▸ **What the task requires**: The answer must consist of the records, repeated exactly.

──────────

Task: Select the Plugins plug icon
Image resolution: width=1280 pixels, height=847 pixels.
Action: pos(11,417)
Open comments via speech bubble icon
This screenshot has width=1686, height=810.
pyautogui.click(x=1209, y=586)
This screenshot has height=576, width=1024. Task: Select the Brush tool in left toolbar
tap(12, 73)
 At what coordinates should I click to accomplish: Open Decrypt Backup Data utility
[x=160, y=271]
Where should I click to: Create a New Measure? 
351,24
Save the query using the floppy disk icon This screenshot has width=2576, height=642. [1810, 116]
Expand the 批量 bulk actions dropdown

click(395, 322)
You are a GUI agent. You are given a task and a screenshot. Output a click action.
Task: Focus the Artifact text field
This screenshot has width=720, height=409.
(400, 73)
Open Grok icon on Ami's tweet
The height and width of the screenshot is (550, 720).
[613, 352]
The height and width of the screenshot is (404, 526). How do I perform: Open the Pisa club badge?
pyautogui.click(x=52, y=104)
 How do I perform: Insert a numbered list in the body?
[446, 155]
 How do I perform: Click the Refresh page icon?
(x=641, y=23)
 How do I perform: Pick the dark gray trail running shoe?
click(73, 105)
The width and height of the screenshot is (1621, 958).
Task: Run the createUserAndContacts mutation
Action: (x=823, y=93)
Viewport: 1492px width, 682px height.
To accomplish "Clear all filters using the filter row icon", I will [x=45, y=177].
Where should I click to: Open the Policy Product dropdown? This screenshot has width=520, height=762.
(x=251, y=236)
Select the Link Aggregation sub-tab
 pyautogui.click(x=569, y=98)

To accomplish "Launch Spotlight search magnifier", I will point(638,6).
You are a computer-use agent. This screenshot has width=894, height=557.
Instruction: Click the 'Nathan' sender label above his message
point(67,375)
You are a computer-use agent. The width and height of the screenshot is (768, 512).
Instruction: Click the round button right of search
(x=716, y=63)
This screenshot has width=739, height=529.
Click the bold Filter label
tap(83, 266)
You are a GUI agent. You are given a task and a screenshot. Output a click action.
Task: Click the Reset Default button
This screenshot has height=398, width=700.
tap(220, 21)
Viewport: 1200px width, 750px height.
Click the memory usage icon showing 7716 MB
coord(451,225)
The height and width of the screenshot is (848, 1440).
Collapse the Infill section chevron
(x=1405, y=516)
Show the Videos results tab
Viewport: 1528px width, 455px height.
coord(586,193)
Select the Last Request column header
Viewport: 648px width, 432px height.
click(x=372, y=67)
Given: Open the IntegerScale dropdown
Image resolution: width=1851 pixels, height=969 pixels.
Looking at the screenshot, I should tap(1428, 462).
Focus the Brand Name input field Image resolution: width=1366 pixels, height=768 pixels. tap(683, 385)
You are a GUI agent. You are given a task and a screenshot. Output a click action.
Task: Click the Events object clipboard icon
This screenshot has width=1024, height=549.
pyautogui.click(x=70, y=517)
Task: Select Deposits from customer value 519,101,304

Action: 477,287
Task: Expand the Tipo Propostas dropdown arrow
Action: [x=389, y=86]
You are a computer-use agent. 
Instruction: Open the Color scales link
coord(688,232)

──────────

▸ **Output of the task**:
Task: Select the Plugins plug icon
Image resolution: width=1280 pixels, height=847 pixels.
Action: pos(11,417)
Open comments via speech bubble icon
This screenshot has width=1686, height=810.
pyautogui.click(x=1209, y=586)
This screenshot has height=576, width=1024. Task: Select the Brush tool in left toolbar
tap(12, 73)
 At what coordinates should I click to accomplish: Open Decrypt Backup Data utility
[x=160, y=271]
Where should I click to: Create a New Measure? 
351,24
Save the query using the floppy disk icon This screenshot has width=2576, height=642. [1810, 116]
Expand the 批量 bulk actions dropdown

click(395, 322)
You are a GUI agent. You are given a task and a screenshot. Output a click action.
Task: Focus the Artifact text field
This screenshot has width=720, height=409.
(400, 73)
Open Grok icon on Ami's tweet
The height and width of the screenshot is (550, 720).
[613, 352]
The height and width of the screenshot is (404, 526). How do I perform: Open the Pisa club badge?
pyautogui.click(x=52, y=104)
 How do I perform: Insert a numbered list in the body?
[446, 155]
 How do I perform: Click the Refresh page icon?
(x=641, y=23)
 How do I perform: Pick the dark gray trail running shoe?
click(73, 105)
The width and height of the screenshot is (1621, 958).
Task: Run the createUserAndContacts mutation
Action: (x=823, y=93)
Viewport: 1492px width, 682px height.
To accomplish "Clear all filters using the filter row icon", I will [x=45, y=177].
Where should I click to: Open the Policy Product dropdown? This screenshot has width=520, height=762.
(x=251, y=236)
Select the Link Aggregation sub-tab
 pyautogui.click(x=569, y=98)

To accomplish "Launch Spotlight search magnifier", I will point(638,6).
You are a computer-use agent. This screenshot has width=894, height=557.
Instruction: Click the 'Nathan' sender label above his message
point(67,375)
You are a computer-use agent. The width and height of the screenshot is (768, 512).
Instruction: Click the round button right of search
(x=716, y=63)
This screenshot has width=739, height=529.
Click the bold Filter label
tap(83, 266)
You are a GUI agent. You are given a task and a screenshot. Output a click action.
Task: Click the Reset Default button
This screenshot has height=398, width=700.
tap(220, 21)
Viewport: 1200px width, 750px height.
Click the memory usage icon showing 7716 MB
coord(451,225)
The height and width of the screenshot is (848, 1440).
Collapse the Infill section chevron
(x=1405, y=516)
Show the Videos results tab
Viewport: 1528px width, 455px height.
coord(586,193)
Select the Last Request column header
Viewport: 648px width, 432px height.
click(x=372, y=67)
Given: Open the IntegerScale dropdown
Image resolution: width=1851 pixels, height=969 pixels.
Looking at the screenshot, I should tap(1428, 462).
Focus the Brand Name input field Image resolution: width=1366 pixels, height=768 pixels. tap(683, 385)
You are a GUI agent. You are given a task and a screenshot. Output a click action.
Task: Click the Events object clipboard icon
This screenshot has width=1024, height=549.
pyautogui.click(x=70, y=517)
Task: Select Deposits from customer value 519,101,304

Action: 477,287
Task: Expand the Tipo Propostas dropdown arrow
Action: [x=389, y=86]
You are a computer-use agent. 
Instruction: Open the Color scales link
coord(688,232)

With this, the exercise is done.